Showing posts with label pop culture. Show all posts
Showing posts with label pop culture. Show all posts

Sunday, August 18, 2013

Link Farm: Chemistry Communication

Blogs, like any medium, shift, change, and grow over time. At first, I devoted my humble corner of the internet to food chemistry. After a while, it became a tool to root out misconceptions about chemistry in popular culture.

Well, to borrow a phrase from Click and Clack, I've come around for the "third half of the show" - figuring out how to bridge the gap between the growing public desire for accessible, informative, entertaining science content and chemistry's approach to that communication. A lot of terms have swirled around this issue: "punching down," #BogusChem, "Inside Baseball," 'in-reach' not outreach, #chemophobia, and "dumbing down," to name just a few.

Thanks for the tip about the magnets, Andre!
(P.S. Yes, I know "D" isn't an element)
This post will serve as a (growing) collection of pieces dedicated to thoughtful chemistry outreach.
Readers: Have a favorite post I haven't included? Send it along in the comments.

Janet Stemwedel, Doing Good Science: "When we target chemophobia, are we punching down?"

Chad Jones, The Collapsed Wavefunction: "Punching down? I don't remember swinging at all."

Ash Jogalekar, The Curious Wavefunction: "Where's the chemistry lobby? On why we need a National Center for Chemical Education."

See Arr Oh, Just Like Cooking: "The Chemistry Popularity Conundrum"

Michelle Francl, Slate: "Don't Take Medical Advice from the NY Times Magazine"; Nature Chemistry: "How to counteract chemophobia";

Paul Bracher, ChemBark: "Combatting Chemophobia"

Rebecca Guenard, Atomic-O-Licious: "Chemistry Isn't Just About Chemicals"

Science 2.0: "Chemophobia - The Unnatural Fixation of Activists"

Chemjobber, Dr.
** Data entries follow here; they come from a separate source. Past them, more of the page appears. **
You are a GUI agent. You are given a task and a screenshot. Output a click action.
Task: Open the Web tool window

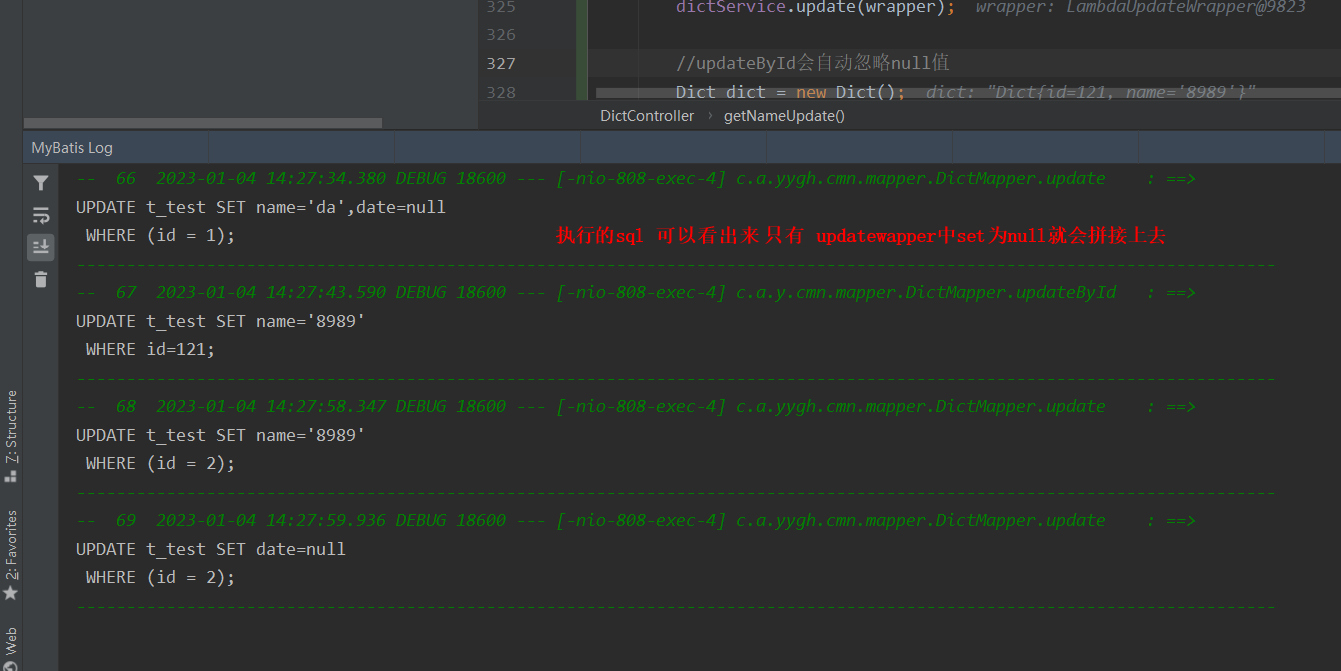pyautogui.click(x=12, y=640)
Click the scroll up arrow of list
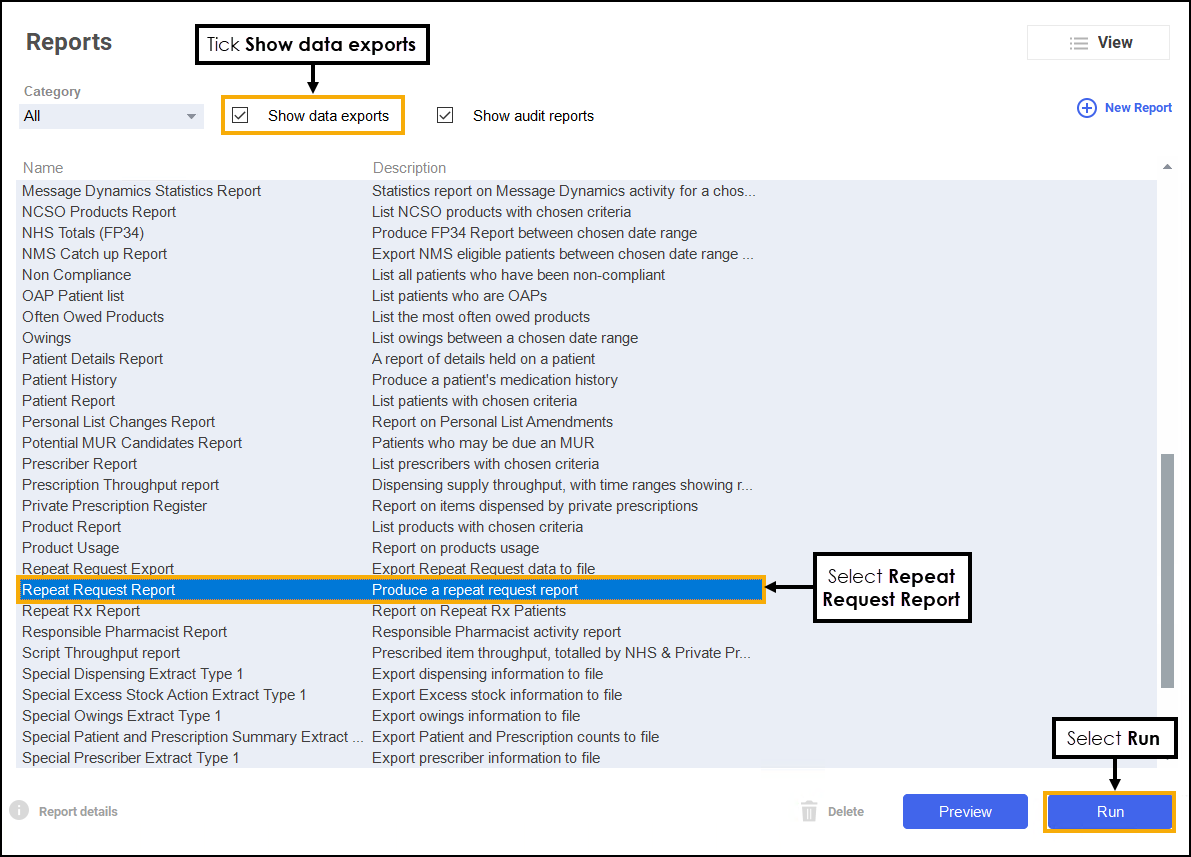The width and height of the screenshot is (1191, 857). 1166,167

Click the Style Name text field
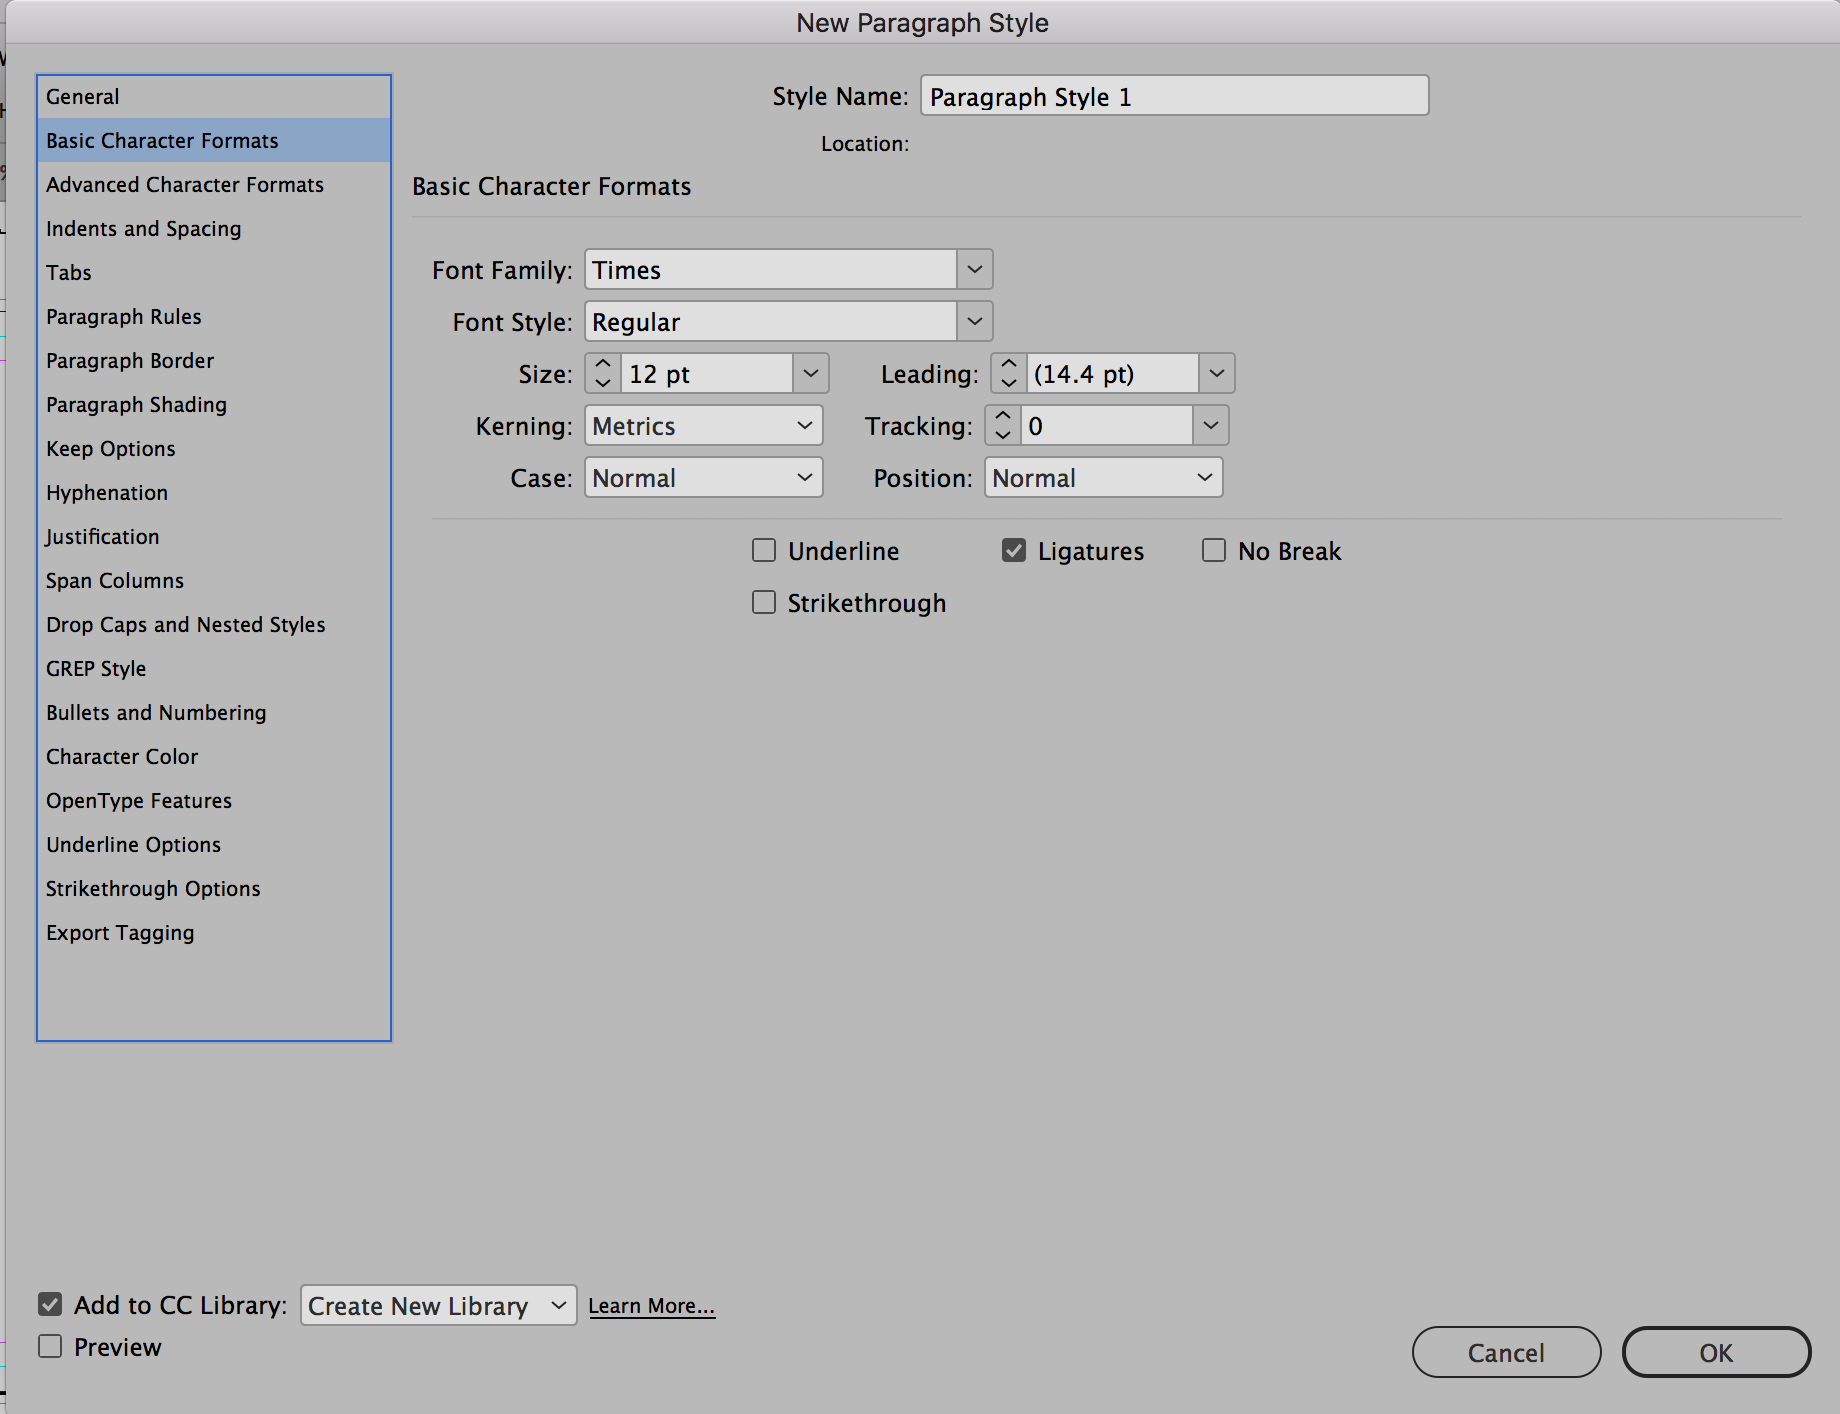1174,97
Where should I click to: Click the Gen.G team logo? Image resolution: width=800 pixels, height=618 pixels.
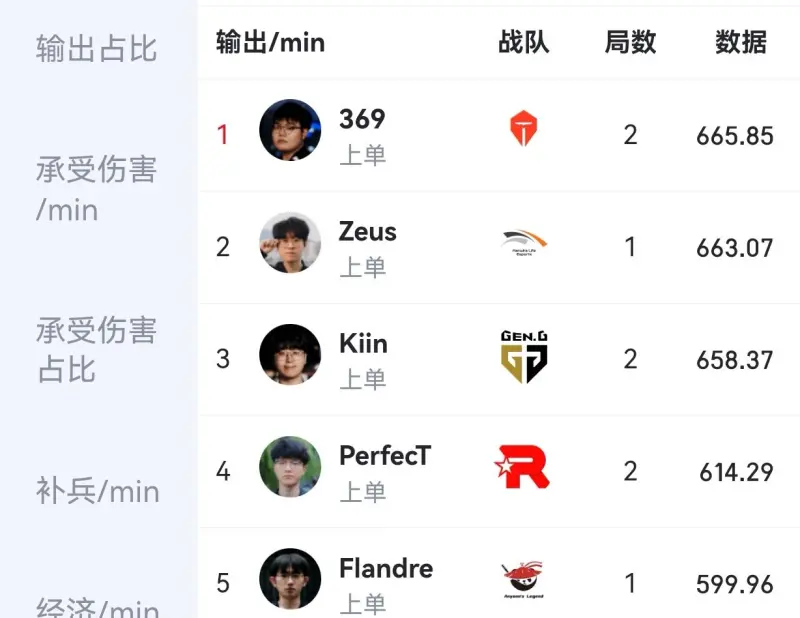524,357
Rubidium, See Arr Oh, Chemjobber: "Chemistry Avengers" (podcast)

Marc Leger, Atoms and Numbers: "Consider the audience when addressing chemophobia"

Chris Clarke, Pharyngula: "Did you know douchebags are full of dihydrogen monoxide?"

Andrew Bissette, Behind NMR Lines: "In defense of #chemophobia"

More to come...

Saturday, December 8, 2012

CNN Science Time Capsule

I'm forever fascinated by popular media treatment of 'science' as a niche interest.

Don't believe me? This morning, I browsed on over to CNN.com on a lark, and decided to count links. Starting below the toolbars, and counting until the pictures of talking heads at the bottom, I counted a total of 158 story links. For a general news aggregator, you'd expect coverage of politics, weather, and entertainment news, but you'd also hope for some medical, environmental, or (FSM forbid!) actual research news.

I counted 15 stories with actual scientific content of any kind (9.4%).

So, what do you get for your science coverage tithe? Here's the headlines I chose:
(all text likely c. CNN, look at that scary legal disclaimer!)

"Notorious B.I.G. autopsy finally out"
"Hi-tech blimp to track down Bigfoot"
"Florida's great python hunt is on"
"The Maya collapsed; could we?"
"NBA great battles blood cancer"
"Diesel-spewing big rigs go green"
"Arctic spawns massive ice islands"
"Don't wait for Syria to cross red line"
"Which milk is best for you?"
"Researchers test blood for autism"
"Pacific earthquake shakes Japan"
"Acute pregnancy sickness explained"
"A fish called Obama"
"Meteors to bombard Earth this month"
"Yes, you can recycle cigarette butts"

Mayans, Bigfoot, Meteors, celebrity autopsies, pythons, and the NBA. Wow. There you have it: your daily science blast for the 20,000,000 monthly viewers on CNN's homepage.